On the other hand, John Taft, the Chief executive officer of RBC wealth management- U.S, suggests that great businesses usually aim at honouring and enriching the people since the business depends on people in its ability to survive and thrive. He disputes the Friedmans theory saying that the business of any corporation is not about business but the people in business (Sethi 1998). He further disagrees by arguing that the businesss central responsibility that should become a priority in every organisation is ethics for the reason that either way an organisation will greatly benefit its social responsibility. Actually, when a business prioritizes social responsibility, it is likely to increase its profits since this creates a better public image and attracts more customers and potential investors into a business (Ferell 2012).

Conclusion

It is necessary for every business organisation to have a code of ethics, which is a formal statement that serves as a guiding manual in its operations. This describes how managers in an organisation should act and make decisions in an ethical way that does not negatively affect the community. Most of the firms that have understood their corporate social responsibility have codes of ethics that address the issues such as conflict of interest, treatment of competitors, and employee relations (David 2000). According to the recent survey, a code of ethics within an organisation is an effective and efficient method of ensuring that organisations uphold ethical practices. Similarly, the development and distribution of a code of conduct is not enough because not all the decisions in an organisation can be addressed in a code of ethics and thus careful monitoring to increase efficiency is essential.
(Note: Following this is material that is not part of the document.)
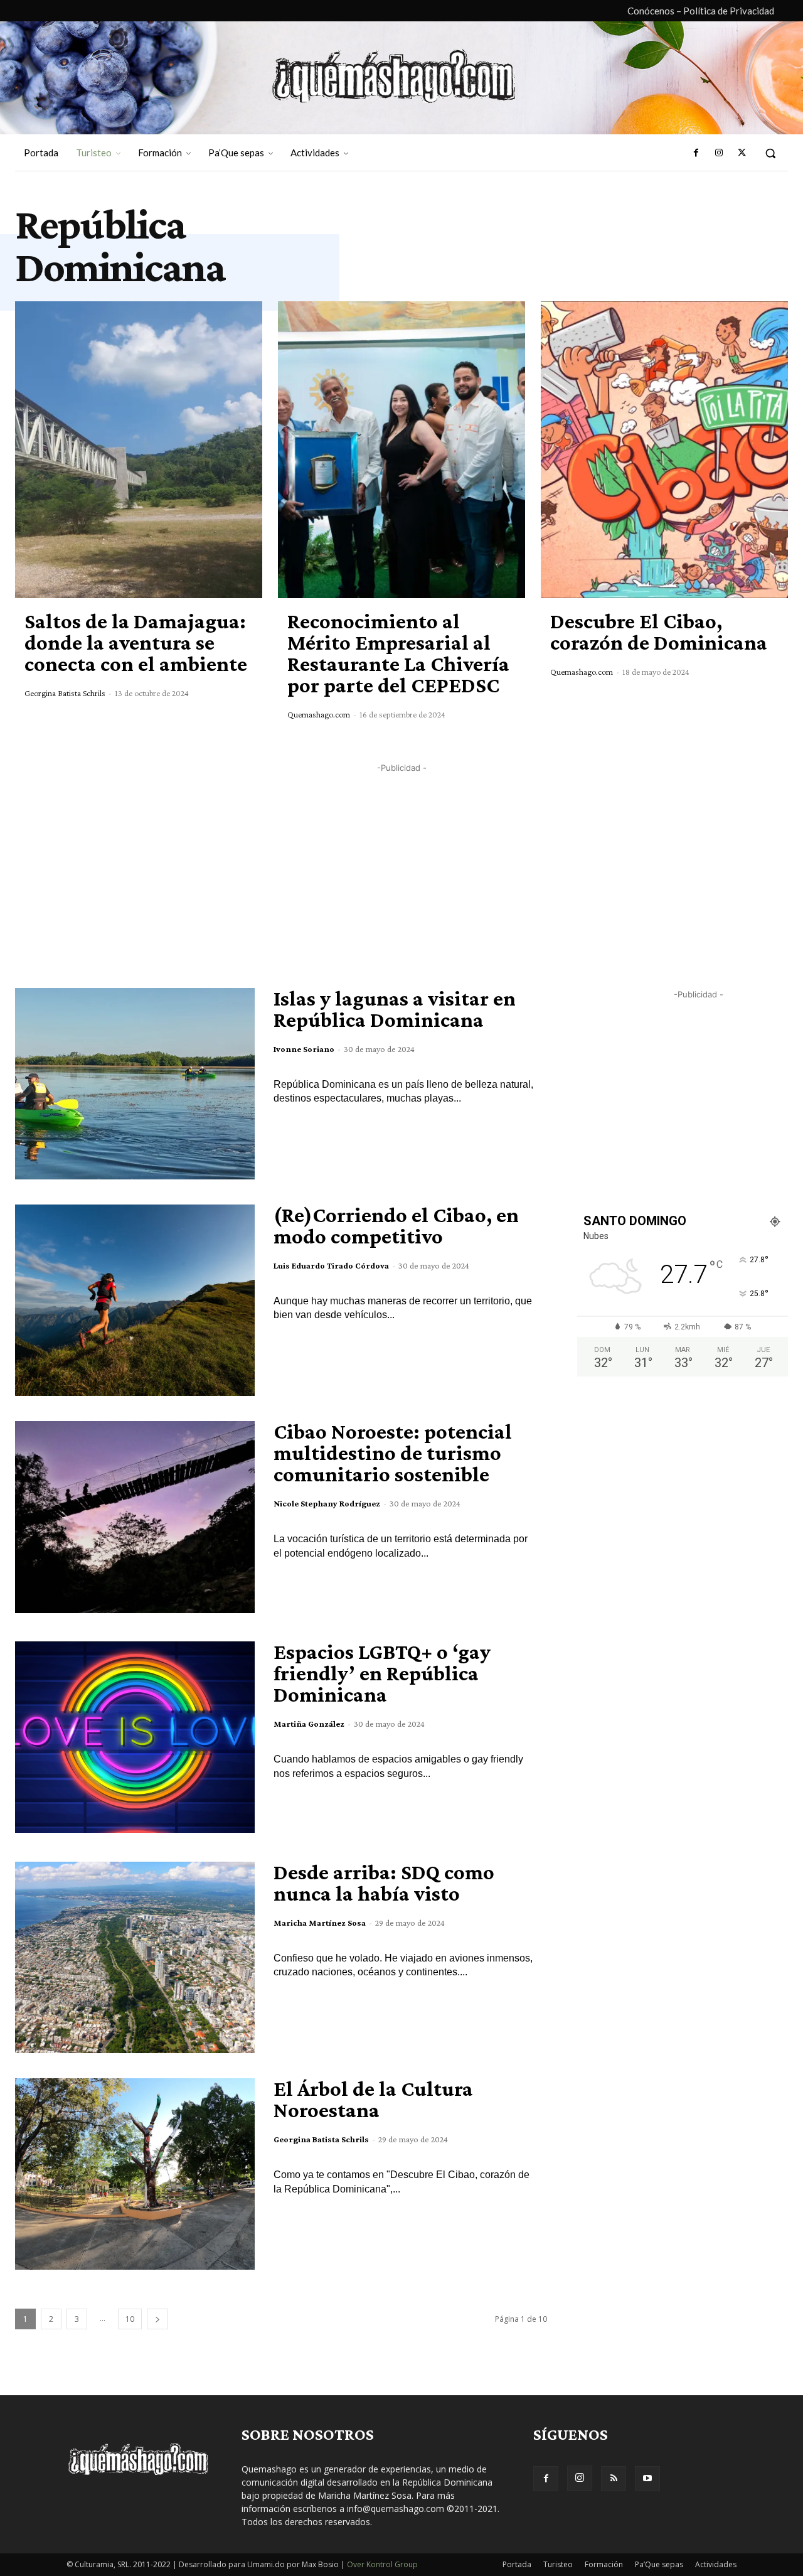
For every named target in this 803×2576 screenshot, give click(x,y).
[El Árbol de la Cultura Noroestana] (135, 2174)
This is because other means, such as starting a department that is concerned with the responsibility of implementing the ethical code and providing the work force with the necessary training, is important. Organisations do this by conducting training programmes that aim at encouraging ethical practices within their organisation. Furthermore, social responsibility is not a forced issue and therefore no one can make organisations adhere to social responsibility, but being socially responsible is beneficial to them (Seth 1975). Large organisations can make a great difference by helping and giving priority to the society, providing or injecting part of their profits and revenues into the community development and charity work.